整整十卡車,是每箱24公斤裝的硝酸銨二號礦井炸藥,總重約有五十噸,最後一輛較小的卡車上有幾捆用於綁藥條的竹條,還堆著一大堆黑色塑料袋,礦工們知道那裡面裝的是電雷管。
劉欣和李民生剛從一輛車的駕駛室裡跳下來,就看到剛任命的爆破隊隊長,一個長著絡腮鬍的壯漢,手裡拿著一卷圖紙迎面走來。
「李工,這是讓我們幹什麼?」隊長問,同時展開圖紙。
李民生指點著圖紙,手微微發抖:「三條爆破帶,每條長35米,具體位置在下面那張圖上。爆孔分150毫米和75毫米兩種,裝藥量分別是每米28公斤和每米14公斤,爆孔密度……」
「我問你要我們幹什麼!」
在隊長那噴火的雙眼的逼視下,李民生無聲地低下頭。
「弟兄們,他們要炸大巷!」隊長轉身沖人群高喊。礦工人群中一陣騷動,接著如一堵牆一樣圍逼上來,武警士兵組成半圓形阻止人群靠近卡車,但在那勢不可擋的黑色人海的擠壓下,警戒線彎曲變形,很快就要被衝破了。這一切都是在陰沉的無聲中發生,只聽到腳步的摩擦聲和拉槍栓的聲響。在最後關頭,人群停止了湧動,礦工們看到局長和礦長出現在一輛卡車的踏板上。
「我十五歲就在這口井干了,你們要毀了它?!」一個老礦工高喊,他臉上那刀刻般的皺紋在厚厚的煤灰下也很清晰。
「炸了井,往後的日子怎麼過?」
「為了什麼炸井?」
「現在礦上的日子已經很難了,你們還折騰什麼?」
……
人群炸開了,憤怒的聲浪一陣高過一陣,在那落滿煤灰的黑臉的海洋中,白色的牙齒十分醒目。局長冷靜地等待著,人群在憤怒的聲浪中又騷動起來,在即將再次失去控制時,他才開始說話。
「大家往那兒看,」他向井口旁邊的一個小山丘指去。他的聲音不高,但卻使憤怒的聲浪立刻安靜下來,所有的人都朝他指的方向看去。
那座小山丘頂上立著一根黑色的煤柱子,有兩米多高,粗細不一。有一圈落滿煤塵的石欄杆圈著那根煤柱。

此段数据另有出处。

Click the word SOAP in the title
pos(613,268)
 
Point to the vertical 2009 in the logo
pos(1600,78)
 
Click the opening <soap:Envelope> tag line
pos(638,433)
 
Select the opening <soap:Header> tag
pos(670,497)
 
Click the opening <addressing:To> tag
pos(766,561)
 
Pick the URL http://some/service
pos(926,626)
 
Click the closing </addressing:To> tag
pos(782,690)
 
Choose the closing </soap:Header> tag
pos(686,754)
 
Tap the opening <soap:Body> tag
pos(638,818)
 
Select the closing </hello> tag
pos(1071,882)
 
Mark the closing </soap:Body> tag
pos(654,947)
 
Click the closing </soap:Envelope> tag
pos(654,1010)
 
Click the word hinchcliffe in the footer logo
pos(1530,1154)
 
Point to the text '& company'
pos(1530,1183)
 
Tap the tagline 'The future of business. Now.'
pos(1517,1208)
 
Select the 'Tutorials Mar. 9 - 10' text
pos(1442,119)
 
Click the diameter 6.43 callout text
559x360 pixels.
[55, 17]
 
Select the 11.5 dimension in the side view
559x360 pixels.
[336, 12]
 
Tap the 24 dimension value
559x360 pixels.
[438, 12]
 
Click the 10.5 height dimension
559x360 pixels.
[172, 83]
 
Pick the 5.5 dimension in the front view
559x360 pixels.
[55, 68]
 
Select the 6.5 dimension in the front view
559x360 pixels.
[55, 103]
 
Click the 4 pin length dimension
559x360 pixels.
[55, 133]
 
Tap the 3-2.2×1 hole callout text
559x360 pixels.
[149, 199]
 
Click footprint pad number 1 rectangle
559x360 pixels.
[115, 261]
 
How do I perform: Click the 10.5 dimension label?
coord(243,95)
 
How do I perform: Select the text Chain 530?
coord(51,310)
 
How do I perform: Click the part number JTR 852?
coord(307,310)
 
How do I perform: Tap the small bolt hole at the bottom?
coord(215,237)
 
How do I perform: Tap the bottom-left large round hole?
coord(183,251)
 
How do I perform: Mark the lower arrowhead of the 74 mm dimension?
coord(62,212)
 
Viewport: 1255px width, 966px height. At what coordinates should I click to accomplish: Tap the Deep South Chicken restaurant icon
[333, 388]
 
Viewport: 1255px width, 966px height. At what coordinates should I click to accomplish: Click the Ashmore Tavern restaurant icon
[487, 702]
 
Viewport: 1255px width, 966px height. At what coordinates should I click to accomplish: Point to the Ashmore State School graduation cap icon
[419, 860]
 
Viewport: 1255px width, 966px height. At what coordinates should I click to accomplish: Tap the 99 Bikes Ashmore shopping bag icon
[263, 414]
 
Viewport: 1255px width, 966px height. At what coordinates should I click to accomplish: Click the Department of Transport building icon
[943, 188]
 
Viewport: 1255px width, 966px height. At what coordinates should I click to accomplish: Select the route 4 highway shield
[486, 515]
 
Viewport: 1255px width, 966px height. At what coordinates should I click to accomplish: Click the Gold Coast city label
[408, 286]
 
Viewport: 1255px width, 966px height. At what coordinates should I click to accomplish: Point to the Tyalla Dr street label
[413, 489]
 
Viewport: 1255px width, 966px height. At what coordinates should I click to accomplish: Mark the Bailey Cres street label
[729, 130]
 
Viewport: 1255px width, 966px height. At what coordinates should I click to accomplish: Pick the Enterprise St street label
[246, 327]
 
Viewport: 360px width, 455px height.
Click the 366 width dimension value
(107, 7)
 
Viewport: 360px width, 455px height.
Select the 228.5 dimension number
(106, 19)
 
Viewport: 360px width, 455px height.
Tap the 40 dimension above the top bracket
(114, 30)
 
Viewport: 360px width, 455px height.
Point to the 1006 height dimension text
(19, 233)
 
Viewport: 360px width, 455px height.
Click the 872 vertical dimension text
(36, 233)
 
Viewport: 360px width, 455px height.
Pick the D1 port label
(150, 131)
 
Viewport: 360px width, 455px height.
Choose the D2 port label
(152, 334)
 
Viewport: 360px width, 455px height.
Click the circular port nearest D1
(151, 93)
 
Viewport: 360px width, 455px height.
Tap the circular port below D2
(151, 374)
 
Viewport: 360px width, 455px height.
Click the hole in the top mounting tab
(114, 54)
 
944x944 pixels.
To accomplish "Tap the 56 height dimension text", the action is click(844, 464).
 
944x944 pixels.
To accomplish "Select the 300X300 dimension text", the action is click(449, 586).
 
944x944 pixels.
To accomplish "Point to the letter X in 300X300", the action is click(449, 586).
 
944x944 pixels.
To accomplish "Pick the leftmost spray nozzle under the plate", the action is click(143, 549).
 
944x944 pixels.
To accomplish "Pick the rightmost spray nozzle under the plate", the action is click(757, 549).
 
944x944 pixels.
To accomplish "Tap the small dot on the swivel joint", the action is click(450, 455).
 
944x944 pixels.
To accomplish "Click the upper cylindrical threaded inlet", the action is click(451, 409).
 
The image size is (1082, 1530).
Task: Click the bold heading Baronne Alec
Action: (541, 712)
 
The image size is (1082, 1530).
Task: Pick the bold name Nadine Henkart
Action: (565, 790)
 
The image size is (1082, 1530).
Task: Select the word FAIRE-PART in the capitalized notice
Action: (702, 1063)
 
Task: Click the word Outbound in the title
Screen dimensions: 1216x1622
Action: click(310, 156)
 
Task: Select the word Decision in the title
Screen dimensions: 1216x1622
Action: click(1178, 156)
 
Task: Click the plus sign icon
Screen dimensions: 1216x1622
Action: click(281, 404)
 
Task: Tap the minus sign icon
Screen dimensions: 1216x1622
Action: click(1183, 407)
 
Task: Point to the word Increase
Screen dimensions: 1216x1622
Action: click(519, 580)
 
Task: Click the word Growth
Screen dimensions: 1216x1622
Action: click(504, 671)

「大家都管那東西叫老炭柱,但你們知道嗎,它立起來的時候並不是一根柱子,而是一塊四四方方的大煤塊。那是一百多年前,清朝的張之洞總督在建礦典禮時立起的。它是讓這百多年的風雨蝕成一根柱子了。這百多年,我們這個礦山經歷了多少大災大難,誰還能記得清呢?這時間不短啊同志們,四五輩人啊!這麼長時間,我們總該記下些什麼,總該學會些什麼。如果實在什麼也記不下,什麼也學不會,總該記下和學會一樣東西,那就是——」局長對著黑色的人海揮起雙手,「天,塌不下來!」
人群在空氣中凝固了,似乎連呼吸都已停止。
「中國的產業工人,中國的無產階級,沒有比我們的歷史更長了,沒有比我們經歷的風雨和災難更多了,煤礦工人的天塌了嗎?沒有!我們這麼多人現在能站在這兒看那老炭柱,就是證明,我們的天塌不了!過去塌不了,將來也塌不了!
「說到難,有什麼稀罕啊同志們,我們煤礦工人什麼時候容易過?從老祖宗輩算起,我們什麼時候有過容易日子啊!你們再扳著指頭算算,中國的,世界的,工業有多少種,工人有多少種,哪種比我們更難?沒有,真的沒有。難有什麼稀罕?不難才怪,因為我們不但要頂起天,還要撐起地啊!怕難,我們早斷子絕孫了!
「但社會和科學都在發展,很多有才能的人在為我們想辦法,這辦法現在想出來了,我們有希望完全改變自己的生活,我們要走出黑暗的礦井,在太陽底下,在藍天底下采煤了!煤礦工人,將成為最讓人羨慕的工作!這希望剛剛出現,不信,就去看看南山溝那幾根沖天的大火柱!但正是這個努力,引發了一場災難,關於這個,我們會對大家有個詳細的交代,現在大家只需明白,這可能是煤礦工人的最後一難了,這是為我們美好明天付出的代價,就讓我們抱成一團過這一難吧。我還是那句話,多少輩人都過來了,天塌不下來!」
人群默默地散去後,劉欣對局長說:「現在,我算真正認識了你和我父親,我可以死而無憾了。」
「只干,別多想。」局長拍拍劉欣的肩膀,又在那裡攥了一下。